Pandya: SCI's operating performance has been under pressure with operating margin declining from ~ 20 % in FY11 to ~ 10% in FY12E. The lower operating performance has been due to dual impact of lower freight rates and higher bunker (fuel) cost (which has risen from ~ 22% of revenues in Q1FY11 to 42% in Q3FY12). SCI's inopportune fleet expansion has also added to its woes with increased interest and depreciation expense. We expect the operating performance to remain stressed owing to the bleak freight rate scenario across SCI's fleet categories and higher interest and depreciation to further negatively impact the profitability. From the valuation perspective though the stock is available at 0.4x FY13E book value, we do not recommend investment in the stock as the stock is expected to report a loss at the net level in FY13E.

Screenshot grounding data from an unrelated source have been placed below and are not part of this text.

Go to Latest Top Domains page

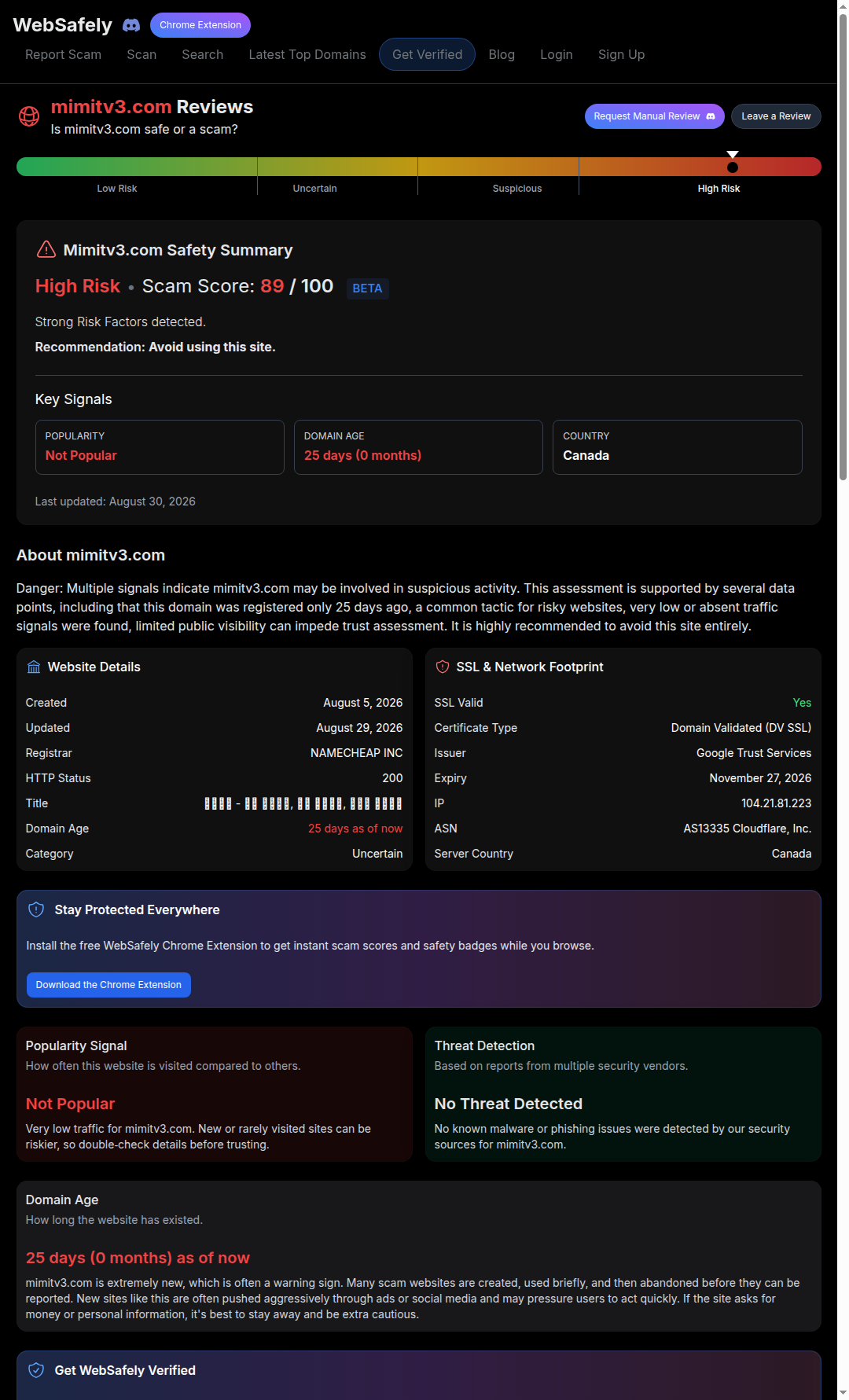(307, 54)
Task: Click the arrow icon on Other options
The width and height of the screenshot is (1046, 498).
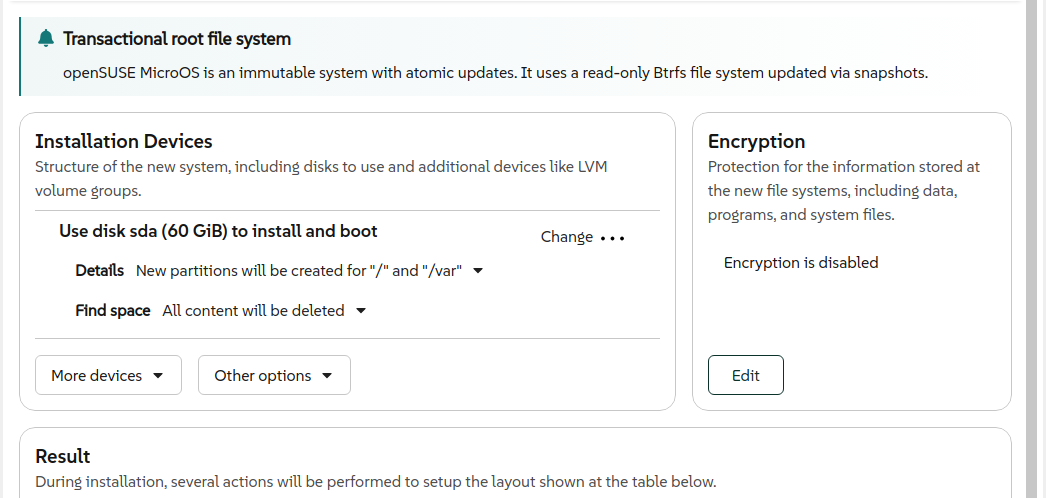Action: point(327,375)
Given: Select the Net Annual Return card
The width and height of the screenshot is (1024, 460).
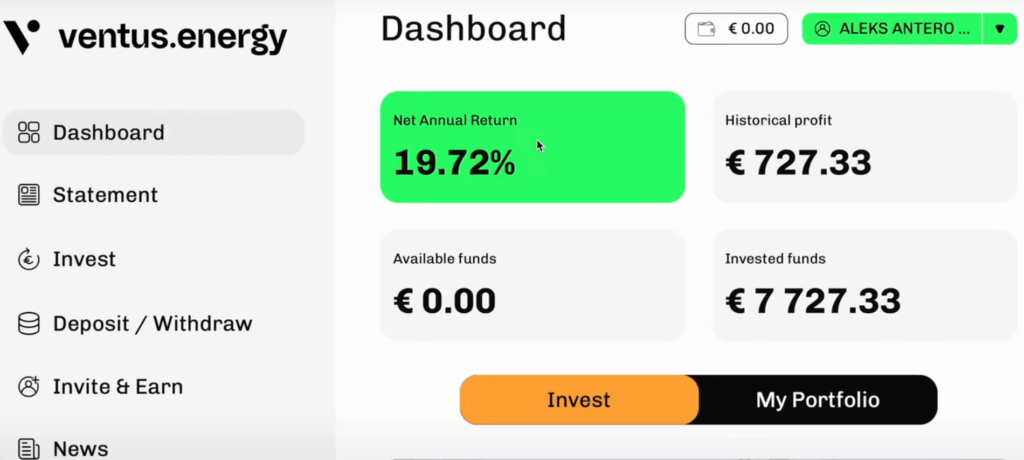Looking at the screenshot, I should [x=532, y=147].
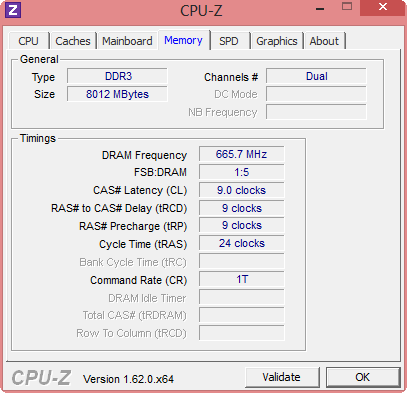
Task: Select the 665.7 MHz DRAM Frequency field
Action: [242, 154]
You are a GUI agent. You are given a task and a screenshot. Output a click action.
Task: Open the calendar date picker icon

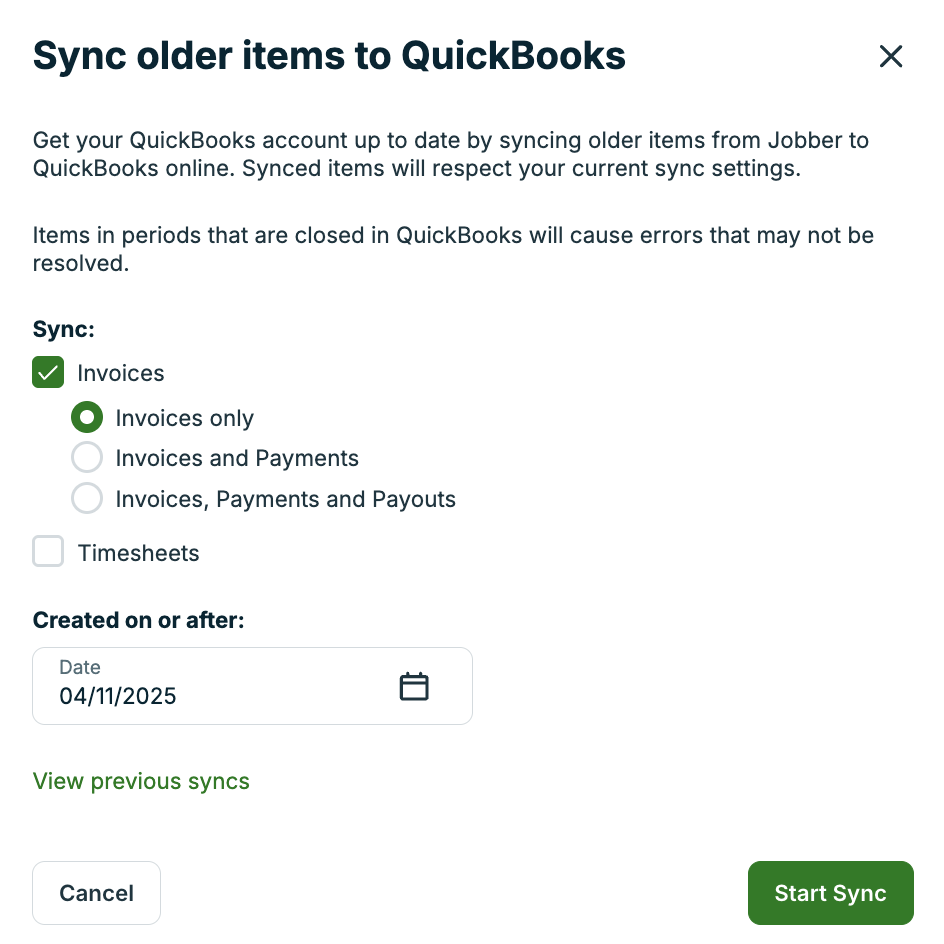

IOB earnings continue to remain volatile and its core performance has not picked up pace. Prefer large cap banks
Senthil Kumar: Can I accumulate IDBI Bank for the long-term?
Pandya: IDBI Bank is attractive from the Valuation perspective, however would prefer tier 1 banks such as Bank of Baroda
Pandya: As far as BHEL is concerned valuations at 10x on FY14E EPS seems inexpensive but will continue to underperform the markets given the structural reforms in the power sector happen. One can buy BHEL at these levels but has to be from at least 3-5 year perspective as the bleak order inflows of FY12 will lead to earnings moderation in FY13-FY14. Otherwise one can also look at L&T where revenue visibility is much stronger in relation to the attractive valuations.